What the task asks: Could you print each of the records below exactly?
- Opening Delimiter -
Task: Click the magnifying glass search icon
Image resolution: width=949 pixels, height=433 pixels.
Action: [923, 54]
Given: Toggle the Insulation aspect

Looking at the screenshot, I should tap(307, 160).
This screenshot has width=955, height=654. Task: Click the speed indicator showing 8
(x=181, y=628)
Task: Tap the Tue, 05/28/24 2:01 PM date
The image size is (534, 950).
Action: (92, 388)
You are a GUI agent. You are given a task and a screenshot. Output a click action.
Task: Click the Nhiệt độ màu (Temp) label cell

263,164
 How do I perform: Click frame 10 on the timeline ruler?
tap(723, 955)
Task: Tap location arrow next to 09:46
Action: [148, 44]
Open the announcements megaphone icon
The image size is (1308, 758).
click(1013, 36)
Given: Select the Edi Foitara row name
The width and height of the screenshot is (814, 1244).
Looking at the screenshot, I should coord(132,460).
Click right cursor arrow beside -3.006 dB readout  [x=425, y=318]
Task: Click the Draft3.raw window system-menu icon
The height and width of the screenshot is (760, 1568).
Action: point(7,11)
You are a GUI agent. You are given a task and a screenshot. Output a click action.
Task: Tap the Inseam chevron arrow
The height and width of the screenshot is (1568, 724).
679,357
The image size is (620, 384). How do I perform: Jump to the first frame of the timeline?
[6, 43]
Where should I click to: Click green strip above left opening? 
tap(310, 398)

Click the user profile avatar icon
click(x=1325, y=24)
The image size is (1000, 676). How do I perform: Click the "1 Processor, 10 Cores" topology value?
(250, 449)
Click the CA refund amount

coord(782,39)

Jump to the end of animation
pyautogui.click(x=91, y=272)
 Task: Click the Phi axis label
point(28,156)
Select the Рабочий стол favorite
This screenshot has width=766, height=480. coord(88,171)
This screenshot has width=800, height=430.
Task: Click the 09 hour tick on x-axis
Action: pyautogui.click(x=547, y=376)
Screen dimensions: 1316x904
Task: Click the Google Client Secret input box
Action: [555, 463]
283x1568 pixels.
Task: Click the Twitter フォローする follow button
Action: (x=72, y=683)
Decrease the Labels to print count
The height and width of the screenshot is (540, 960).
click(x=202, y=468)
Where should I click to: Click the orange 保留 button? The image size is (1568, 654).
- Closing Delimiter -
Answer below:
Task: Click the magnifying glass search icon
Image resolution: width=949 pixels, height=433 pixels.
Action: [923, 54]
Given: Toggle the Insulation aspect

Looking at the screenshot, I should tap(307, 160).
This screenshot has width=955, height=654. Task: Click the speed indicator showing 8
(x=181, y=628)
Task: Tap the Tue, 05/28/24 2:01 PM date
The image size is (534, 950).
Action: (92, 388)
You are a GUI agent. You are given a task and a screenshot. Output a click action.
Task: Click the Nhiệt độ màu (Temp) label cell

263,164
 How do I perform: Click frame 10 on the timeline ruler?
tap(723, 955)
Task: Tap location arrow next to 09:46
Action: [148, 44]
Open the announcements megaphone icon
The image size is (1308, 758).
click(1013, 36)
Given: Select the Edi Foitara row name
The width and height of the screenshot is (814, 1244).
Looking at the screenshot, I should coord(132,460).
Click right cursor arrow beside -3.006 dB readout  [x=425, y=318]
Task: Click the Draft3.raw window system-menu icon
The height and width of the screenshot is (760, 1568).
Action: point(7,11)
You are a GUI agent. You are given a task and a screenshot. Output a click action.
Task: Tap the Inseam chevron arrow
The height and width of the screenshot is (1568, 724).
679,357
The image size is (620, 384). How do I perform: Jump to the first frame of the timeline?
[6, 43]
Where should I click to: Click green strip above left opening? 
tap(310, 398)

Click the user profile avatar icon
click(x=1325, y=24)
The image size is (1000, 676). How do I perform: Click the "1 Processor, 10 Cores" topology value?
(250, 449)
Click the CA refund amount

coord(782,39)

Jump to the end of animation
pyautogui.click(x=91, y=272)
 Task: Click the Phi axis label
point(28,156)
Select the Рабочий стол favorite
This screenshot has width=766, height=480. coord(88,171)
This screenshot has width=800, height=430.
Task: Click the 09 hour tick on x-axis
Action: pyautogui.click(x=547, y=376)
Screen dimensions: 1316x904
Task: Click the Google Client Secret input box
Action: [555, 463]
283x1568 pixels.
Task: Click the Twitter フォローする follow button
Action: (x=72, y=683)
Decrease the Labels to print count
The height and width of the screenshot is (540, 960).
click(x=202, y=468)
Where should I click to: Click the orange 保留 button? The image size is (1568, 654).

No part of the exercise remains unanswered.